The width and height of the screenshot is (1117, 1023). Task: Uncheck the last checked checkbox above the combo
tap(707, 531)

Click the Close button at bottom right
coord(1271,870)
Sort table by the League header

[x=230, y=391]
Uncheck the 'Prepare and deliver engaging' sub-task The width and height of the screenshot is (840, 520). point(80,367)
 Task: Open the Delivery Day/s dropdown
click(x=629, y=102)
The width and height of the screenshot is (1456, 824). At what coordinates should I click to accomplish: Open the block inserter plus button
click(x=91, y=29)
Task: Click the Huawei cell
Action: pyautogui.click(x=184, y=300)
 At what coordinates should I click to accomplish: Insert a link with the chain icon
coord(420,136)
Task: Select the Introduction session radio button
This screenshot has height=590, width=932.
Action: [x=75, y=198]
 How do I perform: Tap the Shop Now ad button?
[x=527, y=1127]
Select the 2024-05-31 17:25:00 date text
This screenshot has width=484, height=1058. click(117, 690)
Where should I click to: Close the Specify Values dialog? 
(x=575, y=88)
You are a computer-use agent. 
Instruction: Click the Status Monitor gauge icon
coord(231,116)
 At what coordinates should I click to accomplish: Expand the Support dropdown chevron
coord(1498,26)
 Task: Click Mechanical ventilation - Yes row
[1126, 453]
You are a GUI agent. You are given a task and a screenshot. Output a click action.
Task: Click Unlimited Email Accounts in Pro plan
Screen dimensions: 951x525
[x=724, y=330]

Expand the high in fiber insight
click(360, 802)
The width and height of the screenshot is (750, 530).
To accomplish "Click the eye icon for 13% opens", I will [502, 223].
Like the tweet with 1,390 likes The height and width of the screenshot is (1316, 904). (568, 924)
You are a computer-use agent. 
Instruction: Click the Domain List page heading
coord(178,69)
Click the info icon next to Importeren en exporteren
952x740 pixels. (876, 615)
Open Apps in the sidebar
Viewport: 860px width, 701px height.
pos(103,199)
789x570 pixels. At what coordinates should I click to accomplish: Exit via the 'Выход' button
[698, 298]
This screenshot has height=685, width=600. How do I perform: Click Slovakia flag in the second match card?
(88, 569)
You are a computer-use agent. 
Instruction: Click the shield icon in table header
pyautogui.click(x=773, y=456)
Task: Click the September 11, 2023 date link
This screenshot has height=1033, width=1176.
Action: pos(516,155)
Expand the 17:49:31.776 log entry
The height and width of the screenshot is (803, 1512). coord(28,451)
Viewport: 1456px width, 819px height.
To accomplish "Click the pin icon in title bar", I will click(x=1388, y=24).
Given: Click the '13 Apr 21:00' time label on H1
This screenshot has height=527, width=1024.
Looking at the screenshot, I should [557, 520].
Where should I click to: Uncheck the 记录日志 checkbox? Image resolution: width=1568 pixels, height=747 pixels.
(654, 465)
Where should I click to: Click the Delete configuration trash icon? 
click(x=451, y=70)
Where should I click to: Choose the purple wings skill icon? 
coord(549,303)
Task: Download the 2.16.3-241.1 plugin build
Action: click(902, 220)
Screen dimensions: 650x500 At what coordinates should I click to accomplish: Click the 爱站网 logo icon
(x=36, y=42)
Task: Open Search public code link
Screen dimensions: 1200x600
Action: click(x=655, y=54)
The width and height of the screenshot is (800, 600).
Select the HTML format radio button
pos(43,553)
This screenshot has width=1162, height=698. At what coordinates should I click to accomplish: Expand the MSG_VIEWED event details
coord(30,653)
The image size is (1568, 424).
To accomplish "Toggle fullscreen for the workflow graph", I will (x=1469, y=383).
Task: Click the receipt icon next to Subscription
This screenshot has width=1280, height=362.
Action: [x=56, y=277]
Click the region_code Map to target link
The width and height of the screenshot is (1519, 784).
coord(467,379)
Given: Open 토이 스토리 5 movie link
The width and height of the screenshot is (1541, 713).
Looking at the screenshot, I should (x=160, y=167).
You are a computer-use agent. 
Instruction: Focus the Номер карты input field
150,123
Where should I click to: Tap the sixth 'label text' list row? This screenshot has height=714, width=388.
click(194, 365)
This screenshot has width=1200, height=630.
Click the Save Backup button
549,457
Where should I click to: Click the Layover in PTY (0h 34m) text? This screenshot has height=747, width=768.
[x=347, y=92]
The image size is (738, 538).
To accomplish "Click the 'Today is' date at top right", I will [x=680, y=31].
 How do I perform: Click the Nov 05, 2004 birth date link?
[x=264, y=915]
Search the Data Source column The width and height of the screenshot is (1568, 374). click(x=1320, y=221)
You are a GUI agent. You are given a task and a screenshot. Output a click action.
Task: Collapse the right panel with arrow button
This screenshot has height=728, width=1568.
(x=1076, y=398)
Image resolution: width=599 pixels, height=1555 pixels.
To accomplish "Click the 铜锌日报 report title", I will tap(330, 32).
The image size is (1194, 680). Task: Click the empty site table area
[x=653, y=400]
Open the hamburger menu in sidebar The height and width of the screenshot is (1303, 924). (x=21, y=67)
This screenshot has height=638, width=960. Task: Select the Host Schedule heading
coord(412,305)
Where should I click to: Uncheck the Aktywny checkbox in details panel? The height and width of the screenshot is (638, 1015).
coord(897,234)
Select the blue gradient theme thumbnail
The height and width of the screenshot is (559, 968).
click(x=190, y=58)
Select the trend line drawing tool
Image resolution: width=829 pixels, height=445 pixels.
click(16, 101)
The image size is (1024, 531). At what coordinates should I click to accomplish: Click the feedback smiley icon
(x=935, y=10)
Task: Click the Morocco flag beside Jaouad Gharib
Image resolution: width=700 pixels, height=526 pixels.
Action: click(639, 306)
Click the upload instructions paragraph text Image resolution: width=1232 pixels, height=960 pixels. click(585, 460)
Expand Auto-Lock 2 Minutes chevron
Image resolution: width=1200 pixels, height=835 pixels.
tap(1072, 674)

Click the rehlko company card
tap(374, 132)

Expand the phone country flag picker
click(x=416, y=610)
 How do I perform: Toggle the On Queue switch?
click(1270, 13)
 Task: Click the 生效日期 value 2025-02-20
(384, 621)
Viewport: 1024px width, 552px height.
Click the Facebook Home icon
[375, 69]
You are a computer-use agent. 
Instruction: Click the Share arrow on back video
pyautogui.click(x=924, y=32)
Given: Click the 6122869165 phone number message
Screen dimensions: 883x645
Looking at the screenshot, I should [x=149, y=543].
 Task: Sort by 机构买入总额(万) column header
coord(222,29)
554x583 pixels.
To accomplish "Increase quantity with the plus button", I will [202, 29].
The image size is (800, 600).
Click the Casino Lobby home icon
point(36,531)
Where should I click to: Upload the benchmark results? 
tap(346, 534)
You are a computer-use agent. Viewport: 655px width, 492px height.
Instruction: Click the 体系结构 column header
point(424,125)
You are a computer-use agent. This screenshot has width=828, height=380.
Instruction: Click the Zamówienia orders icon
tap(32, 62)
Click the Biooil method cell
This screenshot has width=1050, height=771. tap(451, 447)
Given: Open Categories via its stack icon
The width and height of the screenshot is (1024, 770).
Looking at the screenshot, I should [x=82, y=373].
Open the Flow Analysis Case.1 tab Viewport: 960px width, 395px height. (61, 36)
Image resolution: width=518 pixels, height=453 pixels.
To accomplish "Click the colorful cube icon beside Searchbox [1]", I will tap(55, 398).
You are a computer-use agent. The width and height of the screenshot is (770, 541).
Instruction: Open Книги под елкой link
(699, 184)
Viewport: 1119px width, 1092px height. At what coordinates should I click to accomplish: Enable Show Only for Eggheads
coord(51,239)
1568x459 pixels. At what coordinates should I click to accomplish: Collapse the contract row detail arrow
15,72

§ **What is expected**:
Nothing but an exact transcription of the records is expected.

§ **The answer**:
The width and height of the screenshot is (1117, 1023). Task: Uncheck the last checked checkbox above the combo
tap(707, 531)

Click the Close button at bottom right
coord(1271,870)
Sort table by the League header

[x=230, y=391]
Uncheck the 'Prepare and deliver engaging' sub-task The width and height of the screenshot is (840, 520). point(80,367)
 Task: Open the Delivery Day/s dropdown
click(x=629, y=102)
The width and height of the screenshot is (1456, 824). At what coordinates should I click to accomplish: Open the block inserter plus button
click(x=91, y=29)
Task: Click the Huawei cell
Action: pyautogui.click(x=184, y=300)
 At what coordinates should I click to accomplish: Insert a link with the chain icon
coord(420,136)
Task: Select the Introduction session radio button
This screenshot has height=590, width=932.
Action: [x=75, y=198]
 How do I perform: Tap the Shop Now ad button?
[x=527, y=1127]
Select the 2024-05-31 17:25:00 date text
This screenshot has width=484, height=1058. click(117, 690)
Where should I click to: Close the Specify Values dialog? 
(x=575, y=88)
You are a computer-use agent. 
Instruction: Click the Status Monitor gauge icon
coord(231,116)
 At what coordinates should I click to accomplish: Expand the Support dropdown chevron
coord(1498,26)
 Task: Click Mechanical ventilation - Yes row
[1126, 453]
You are a GUI agent. You are given a task and a screenshot. Output a click action.
Task: Click Unlimited Email Accounts in Pro plan
Screen dimensions: 951x525
[x=724, y=330]

Expand the high in fiber insight
click(360, 802)
The width and height of the screenshot is (750, 530).
To accomplish "Click the eye icon for 13% opens", I will [502, 223].
Like the tweet with 1,390 likes The height and width of the screenshot is (1316, 904). (568, 924)
You are a computer-use agent. 
Instruction: Click the Domain List page heading
coord(178,69)
Click the info icon next to Importeren en exporteren
952x740 pixels. (876, 615)
Open Apps in the sidebar
Viewport: 860px width, 701px height.
pos(103,199)
789x570 pixels. At what coordinates should I click to accomplish: Exit via the 'Выход' button
[698, 298]
This screenshot has height=685, width=600. How do I perform: Click Slovakia flag in the second match card?
(88, 569)
You are a computer-use agent. 
Instruction: Click the shield icon in table header
pyautogui.click(x=773, y=456)
Task: Click the September 11, 2023 date link
This screenshot has height=1033, width=1176.
Action: pos(516,155)
Expand the 17:49:31.776 log entry
The height and width of the screenshot is (803, 1512). coord(28,451)
Viewport: 1456px width, 819px height.
To accomplish "Click the pin icon in title bar", I will click(x=1388, y=24).
Given: Click the '13 Apr 21:00' time label on H1
This screenshot has height=527, width=1024.
Looking at the screenshot, I should [557, 520].
Where should I click to: Uncheck the 记录日志 checkbox? Image resolution: width=1568 pixels, height=747 pixels.
(654, 465)
Where should I click to: Click the Delete configuration trash icon? 
click(x=451, y=70)
Where should I click to: Choose the purple wings skill icon? 
coord(549,303)
Task: Download the 2.16.3-241.1 plugin build
Action: click(902, 220)
Screen dimensions: 650x500 At what coordinates should I click to accomplish: Click the 爱站网 logo icon
(x=36, y=42)
Task: Open Search public code link
Screen dimensions: 1200x600
Action: click(x=655, y=54)
The width and height of the screenshot is (800, 600).
Select the HTML format radio button
pos(43,553)
This screenshot has width=1162, height=698. At what coordinates should I click to accomplish: Expand the MSG_VIEWED event details
coord(30,653)
The image size is (1568, 424).
To accomplish "Toggle fullscreen for the workflow graph", I will (x=1469, y=383).
Task: Click the receipt icon next to Subscription
This screenshot has width=1280, height=362.
Action: [x=56, y=277]
Click the region_code Map to target link
The width and height of the screenshot is (1519, 784).
coord(467,379)
Given: Open 토이 스토리 5 movie link
The width and height of the screenshot is (1541, 713).
Looking at the screenshot, I should (x=160, y=167).
You are a computer-use agent. 
Instruction: Focus the Номер карты input field
150,123
Where should I click to: Tap the sixth 'label text' list row? This screenshot has height=714, width=388.
click(194, 365)
This screenshot has width=1200, height=630.
Click the Save Backup button
549,457
Where should I click to: Click the Layover in PTY (0h 34m) text? This screenshot has height=747, width=768.
[x=347, y=92]
The image size is (738, 538).
To accomplish "Click the 'Today is' date at top right", I will [x=680, y=31].
 How do I perform: Click the Nov 05, 2004 birth date link?
[x=264, y=915]
Search the Data Source column The width and height of the screenshot is (1568, 374). click(x=1320, y=221)
You are a GUI agent. You are given a task and a screenshot. Output a click action.
Task: Collapse the right panel with arrow button
This screenshot has height=728, width=1568.
(x=1076, y=398)
Image resolution: width=599 pixels, height=1555 pixels.
To accomplish "Click the 铜锌日报 report title", I will tap(330, 32).
The image size is (1194, 680). Task: Click the empty site table area
[x=653, y=400]
Open the hamburger menu in sidebar The height and width of the screenshot is (1303, 924). (x=21, y=67)
This screenshot has height=638, width=960. Task: Select the Host Schedule heading
coord(412,305)
Where should I click to: Uncheck the Aktywny checkbox in details panel? The height and width of the screenshot is (638, 1015).
coord(897,234)
Select the blue gradient theme thumbnail
The height and width of the screenshot is (559, 968).
click(x=190, y=58)
Select the trend line drawing tool
Image resolution: width=829 pixels, height=445 pixels.
click(16, 101)
The image size is (1024, 531). At what coordinates should I click to accomplish: Click the feedback smiley icon
(x=935, y=10)
Task: Click the Morocco flag beside Jaouad Gharib
Image resolution: width=700 pixels, height=526 pixels.
Action: click(639, 306)
Click the upload instructions paragraph text Image resolution: width=1232 pixels, height=960 pixels. click(585, 460)
Expand Auto-Lock 2 Minutes chevron
Image resolution: width=1200 pixels, height=835 pixels.
tap(1072, 674)

Click the rehlko company card
tap(374, 132)

Expand the phone country flag picker
click(x=416, y=610)
 How do I perform: Toggle the On Queue switch?
click(1270, 13)
 Task: Click the 生效日期 value 2025-02-20
(384, 621)
Viewport: 1024px width, 552px height.
Click the Facebook Home icon
[375, 69]
You are a computer-use agent. 
Instruction: Click the Share arrow on back video
pyautogui.click(x=924, y=32)
Given: Click the 6122869165 phone number message
Screen dimensions: 883x645
Looking at the screenshot, I should [x=149, y=543].
 Task: Sort by 机构买入总额(万) column header
coord(222,29)
554x583 pixels.
To accomplish "Increase quantity with the plus button", I will [202, 29].
The image size is (800, 600).
Click the Casino Lobby home icon
point(36,531)
Where should I click to: Upload the benchmark results? 
tap(346, 534)
You are a computer-use agent. Viewport: 655px width, 492px height.
Instruction: Click the 体系结构 column header
point(424,125)
You are a computer-use agent. This screenshot has width=828, height=380.
Instruction: Click the Zamówienia orders icon
tap(32, 62)
Click the Biooil method cell
This screenshot has width=1050, height=771. tap(451, 447)
Given: Open Categories via its stack icon
The width and height of the screenshot is (1024, 770).
Looking at the screenshot, I should [x=82, y=373].
Open the Flow Analysis Case.1 tab Viewport: 960px width, 395px height. (61, 36)
Image resolution: width=518 pixels, height=453 pixels.
To accomplish "Click the colorful cube icon beside Searchbox [1]", I will tap(55, 398).
You are a computer-use agent. The width and height of the screenshot is (770, 541).
Instruction: Open Книги под елкой link
(699, 184)
Viewport: 1119px width, 1092px height. At what coordinates should I click to accomplish: Enable Show Only for Eggheads
coord(51,239)
1568x459 pixels. At what coordinates should I click to accomplish: Collapse the contract row detail arrow
15,72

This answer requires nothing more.